■ **Supplied passage**:
################

This was one of Revelstoke’s busiest days of the year. With this being the Saturday after Christmas, we heard reports of parking lots filled to capacity, but it didn't seem to matter. Yes, the lift lines were longer, but you could still ski an entire run without seeing another person until hitting the cat track. Elly was loving her Tubbys, which were the perfect ski for the deep snow! That afternoon I turned up the pucker factor while skiing a chute aptly named “Parachute”. I could have used one of those when I came out the bottom! For the duration of the trip I was on my Pure Carbon Ahmeek 115 186’s. Not only did they keep me afloat in the deep stuff, but they also held strong at high speed through chopped up snow. I have a lot of trust in my gear, and the performance of the skis during the trip solidified that trust!

################

■ **Dataset excerpts**:
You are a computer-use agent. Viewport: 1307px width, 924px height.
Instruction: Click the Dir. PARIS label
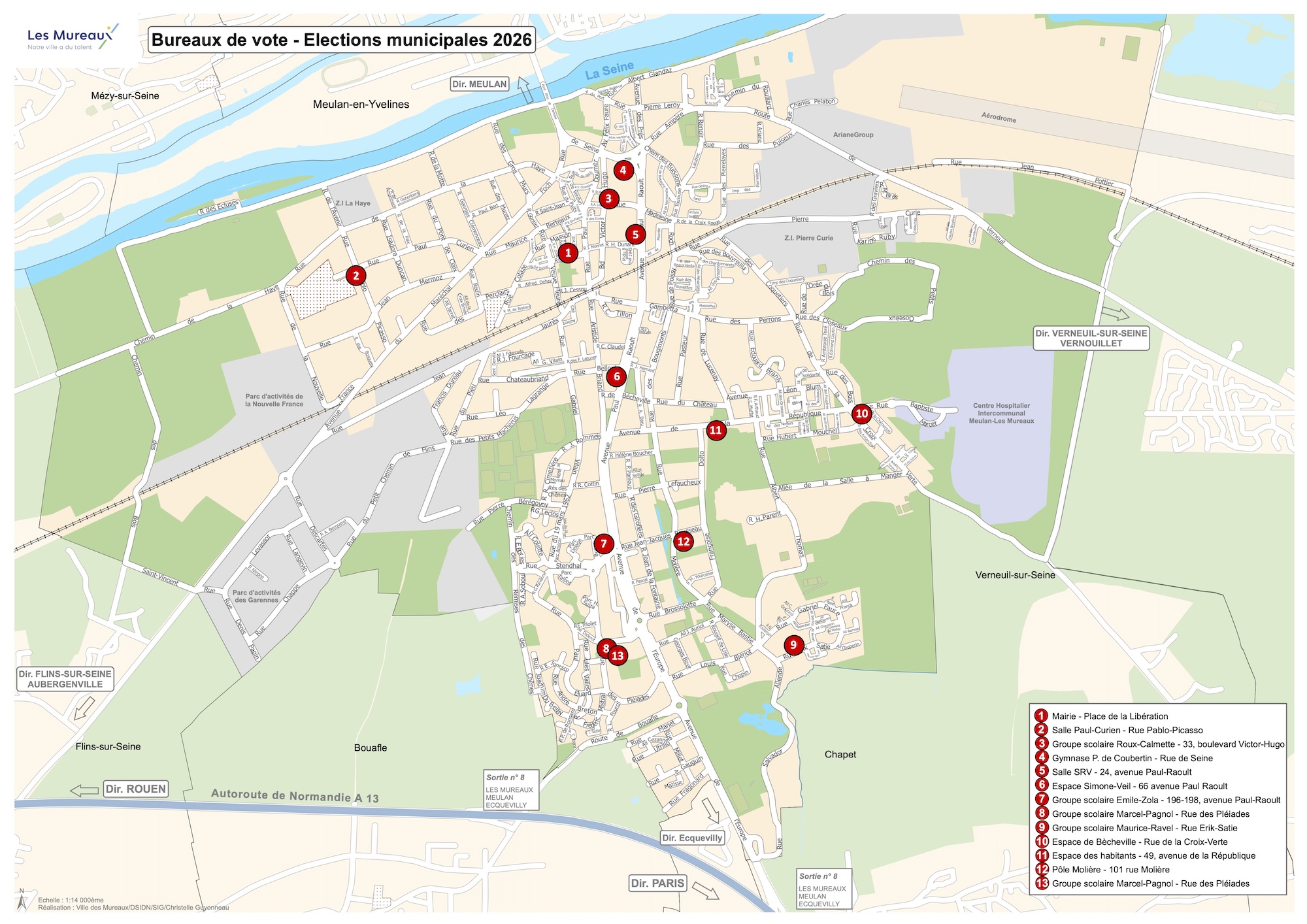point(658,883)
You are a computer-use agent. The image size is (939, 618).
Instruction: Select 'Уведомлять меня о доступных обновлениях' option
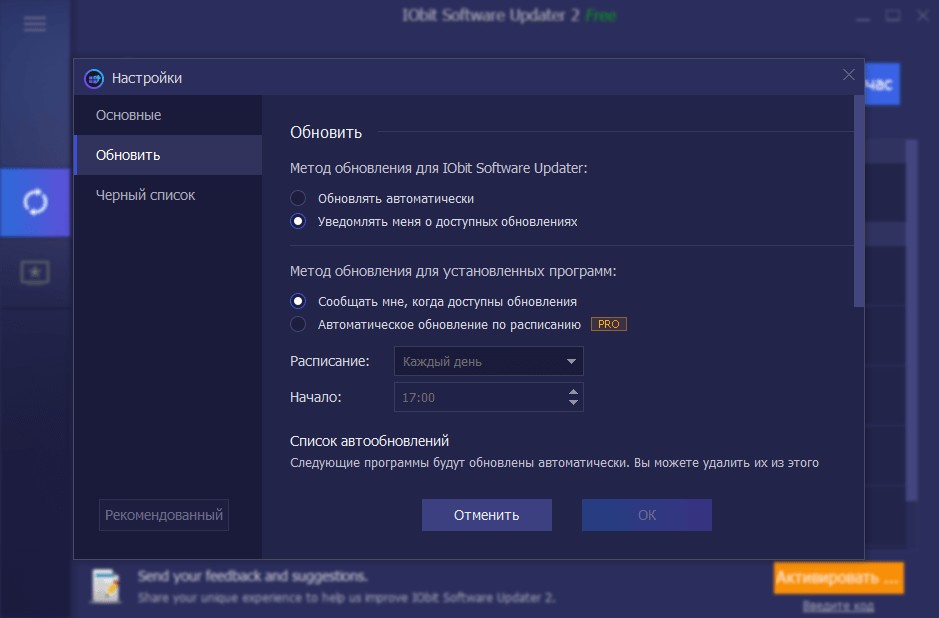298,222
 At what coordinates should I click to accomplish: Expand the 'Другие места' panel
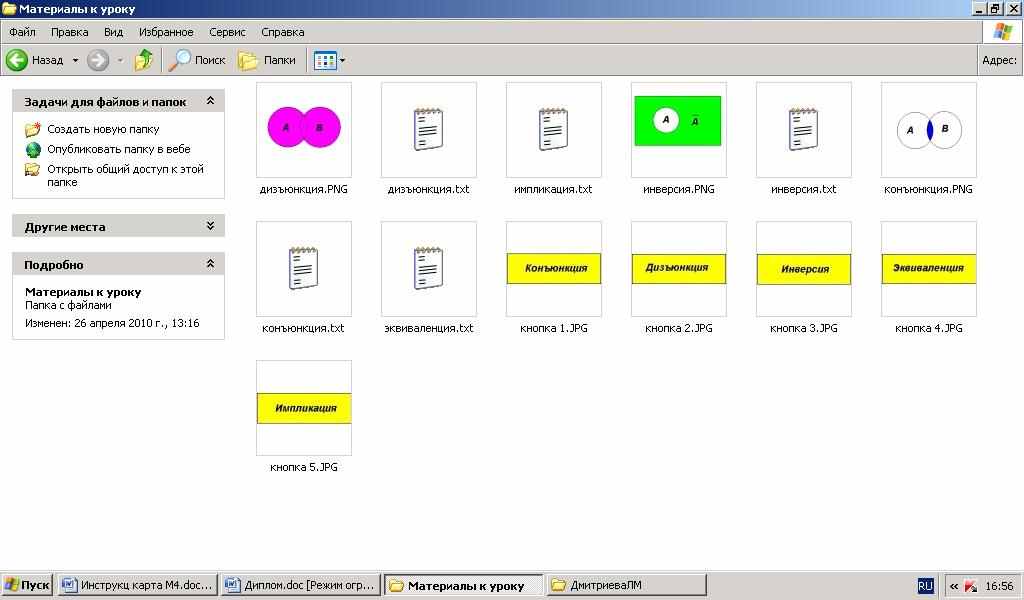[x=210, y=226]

################

■ **Set problem 1**:
In the Revelstoke ski passage, what skis did the writer use for the whole trip?
■ **Set problem 2**:
Duplicate the part of the Revelstoke ski passage starting at "This was one" and ending at "solidified that trust!".
■ **Set problem 3**:
Write the next part of the Revelstoke ski passage, picking up after its final sentence.

■ **Exercise response 1**:
Pure Carbon Ahmeek 115 186's

■ **Exercise response 2**:
This was one of Revelstoke’s busiest days of the year. With this being the Saturday after Christmas, we heard reports of parking lots filled to capacity, but it didn't seem to matter. Yes, the lift lines were longer, but you could still ski an entire run without seeing another person until hitting the cat track. Elly was loving her Tubbys, which were the perfect ski for the deep snow! That afternoon I turned up the pucker factor while skiing a chute aptly named “Parachute”. I could have used one of those when I came out the bottom! For the duration of the trip I was on my Pure Carbon Ahmeek 115 186’s. Not only did they keep me afloat in the deep stuff, but they also held strong at high speed through chopped up snow. I have a lot of trust in my gear, and the performance of the skis during the trip solidified that trust!

■ **Exercise response 3**:
Powder Turn

Our last day consisted of extremely tired legs and sore feet but still a lot of skiing! We went bell to bell all week - what else are you going to do at a place like Revelstoke? Though it involved a somewhat difficult traverse to access, Elly and I were having a blast skiing an area that was a bit off the radar, which meant that the fresh snow from the day prior was still untouched. We were making laps that consisted of 8-10 soft turns and catching a couple groomers with some fun side hits before getting back on the lift. Our 2-minus-1 for the trip (we all know calling ‘last run’ is bad luck) was a 14-kilometer-long cat track from top to bottom. ‘The Last Spike’ is one heck of a leg burner! Elly hopped on the gondola at mid-mountain and the race was on! Who would get to the bottom first? We deemed it a tie and wrapped up an epic vacation. Revy 2018 was in the rearview as we took off to the airport.

Revelstoke Trail Map

Conclusion: Revelstoke is sick! Buy some Shaggy’s and check it out!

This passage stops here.